*Aim of the task*
The whole of the data, every line, should come back exactly the same.

[Start of section]

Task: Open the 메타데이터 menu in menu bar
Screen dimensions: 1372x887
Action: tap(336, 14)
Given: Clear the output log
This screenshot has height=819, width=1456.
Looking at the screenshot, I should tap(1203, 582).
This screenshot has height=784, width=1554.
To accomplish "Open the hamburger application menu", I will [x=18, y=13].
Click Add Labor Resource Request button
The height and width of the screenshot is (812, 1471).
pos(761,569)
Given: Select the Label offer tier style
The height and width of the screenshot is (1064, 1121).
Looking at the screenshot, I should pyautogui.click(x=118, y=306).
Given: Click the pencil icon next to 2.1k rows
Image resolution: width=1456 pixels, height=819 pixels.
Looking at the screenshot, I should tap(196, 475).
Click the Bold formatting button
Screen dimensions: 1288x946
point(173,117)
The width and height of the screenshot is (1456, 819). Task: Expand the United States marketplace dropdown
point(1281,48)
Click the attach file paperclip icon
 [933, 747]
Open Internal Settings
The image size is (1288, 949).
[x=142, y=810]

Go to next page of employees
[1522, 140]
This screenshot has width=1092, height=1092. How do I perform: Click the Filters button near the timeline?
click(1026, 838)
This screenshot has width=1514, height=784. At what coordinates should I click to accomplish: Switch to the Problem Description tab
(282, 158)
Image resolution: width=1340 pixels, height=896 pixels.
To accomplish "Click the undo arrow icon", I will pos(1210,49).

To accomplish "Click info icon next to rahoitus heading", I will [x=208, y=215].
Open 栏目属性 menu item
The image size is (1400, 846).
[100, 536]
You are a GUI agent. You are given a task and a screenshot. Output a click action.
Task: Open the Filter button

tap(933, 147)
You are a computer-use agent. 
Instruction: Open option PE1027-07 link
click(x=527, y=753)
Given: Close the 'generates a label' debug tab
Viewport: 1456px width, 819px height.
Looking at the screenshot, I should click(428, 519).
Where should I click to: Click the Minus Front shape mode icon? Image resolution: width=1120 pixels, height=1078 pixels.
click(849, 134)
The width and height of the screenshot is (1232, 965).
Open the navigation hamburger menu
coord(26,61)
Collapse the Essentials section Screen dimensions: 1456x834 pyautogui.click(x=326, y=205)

[End of section]

*The answer*
Task: Open the 메타데이터 menu in menu bar
Screen dimensions: 1372x887
Action: tap(336, 14)
Given: Clear the output log
This screenshot has height=819, width=1456.
Looking at the screenshot, I should tap(1203, 582).
This screenshot has height=784, width=1554.
To accomplish "Open the hamburger application menu", I will [x=18, y=13].
Click Add Labor Resource Request button
The height and width of the screenshot is (812, 1471).
pos(761,569)
Given: Select the Label offer tier style
The height and width of the screenshot is (1064, 1121).
Looking at the screenshot, I should pyautogui.click(x=118, y=306).
Given: Click the pencil icon next to 2.1k rows
Image resolution: width=1456 pixels, height=819 pixels.
Looking at the screenshot, I should tap(196, 475).
Click the Bold formatting button
Screen dimensions: 1288x946
point(173,117)
The width and height of the screenshot is (1456, 819). Task: Expand the United States marketplace dropdown
point(1281,48)
Click the attach file paperclip icon
 [933, 747]
Open Internal Settings
The image size is (1288, 949).
[x=142, y=810]

Go to next page of employees
[1522, 140]
This screenshot has width=1092, height=1092. How do I perform: Click the Filters button near the timeline?
click(1026, 838)
This screenshot has width=1514, height=784. At what coordinates should I click to accomplish: Switch to the Problem Description tab
(282, 158)
Image resolution: width=1340 pixels, height=896 pixels.
To accomplish "Click the undo arrow icon", I will pos(1210,49).

To accomplish "Click info icon next to rahoitus heading", I will [x=208, y=215].
Open 栏目属性 menu item
The image size is (1400, 846).
[100, 536]
You are a GUI agent. You are given a task and a screenshot. Output a click action.
Task: Open the Filter button

tap(933, 147)
You are a computer-use agent. 
Instruction: Open option PE1027-07 link
click(x=527, y=753)
Given: Close the 'generates a label' debug tab
Viewport: 1456px width, 819px height.
Looking at the screenshot, I should click(428, 519).
Where should I click to: Click the Minus Front shape mode icon? Image resolution: width=1120 pixels, height=1078 pixels.
click(849, 134)
The width and height of the screenshot is (1232, 965).
Open the navigation hamburger menu
coord(26,61)
Collapse the Essentials section Screen dimensions: 1456x834 pyautogui.click(x=326, y=205)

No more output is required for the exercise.